When the 34th Texas legislature established the Texas Forest Service in 1915, there were few guidelines in place to direct the management of Texas forests.
The legislation mandated that the new agency “assume direction of all forest interests and all matters pertaining to forestry within the jurisdiction of the state.”
This was an important step in sustainably managing Texas natural resources, and one of the key proponents was W. Goodrich Jones (1860-1950).
“If you look around the country at that time, the timber-cutting programs didn’t include replanting. All that started with Goodrich Jones. He was ahead of his time, and we benefited from that.”
Born in New York to a prominent family with business interests in Galveston and abroad, Jones came to Texas as an energetic Princeton graduate in 1883. With business degree in hand, Jones served internships at Galveston and Houston banks. In 1888, Jones moved to the prairie town of Temple to serve as president of the new Temple National Bank, and he took an immediate interest in planting trees.
In 1898, the chief of the United States Bureau of Forestry, B.E. Fernow, asked Jones to survey the forests of Texas and write a report on what he found. “I went by train, carriage, and horseback,” wrote Jones. “It was a scene of terrible waste of virgin timber by the lumber mills. To cut down and drag out one tree, 100 younger trees were knocked down and killed.” He concluded that the state was “killing the goose that laid the golden egg.”
As a child, Jones had taken a walking tour of the fabled Black Forest in Germany, which illustrated how the German system of continuous planting, cultivating, and cutting could manage and conserve the forest. Jones’ suggestions for correcting the situation in Texas drew heavily from what he had observed in Germany.
In 1908, Jones attended the White House Conference on Conservation with President Theodore Roosevelt and Gifford Pinchot, chief of the United States Forest Service. Inspired, Jones determined to establish an organization that would lobby to manage and conserve Texas forests. Seven years later, the Texas Forestry Association became a reality, and Jones served as the organization’s first president.
Ron Hufford, current executive vice-president of the Texas Forestry Association, says that the state’s management and conservation of its forests began with Jones.
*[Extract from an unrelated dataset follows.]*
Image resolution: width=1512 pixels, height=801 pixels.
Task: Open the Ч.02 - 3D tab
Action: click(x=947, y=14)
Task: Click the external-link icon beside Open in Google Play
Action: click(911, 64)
“Goodrich Jones was the first to not only recognize what was happening to the state’s trees, but he also lobbied hard to get the legislature to establish a Forest Service,” Hufford said. “If you look around the country at that time, the timber-cutting programs didn’t include replanting. All that started with Goodrich Jones. He was ahead of his time, and we benefited from that.”
The 1915 legislation that created the Texas Forest Service also authorized a system of state forests. State Forest Number Two, in Montgomery County south of Conroe, was renamed the W. Goodrich Jones State Forest in 1944. Jones continued to lobby on behalf of the state’s forests and other conservation issues until his death in 1950.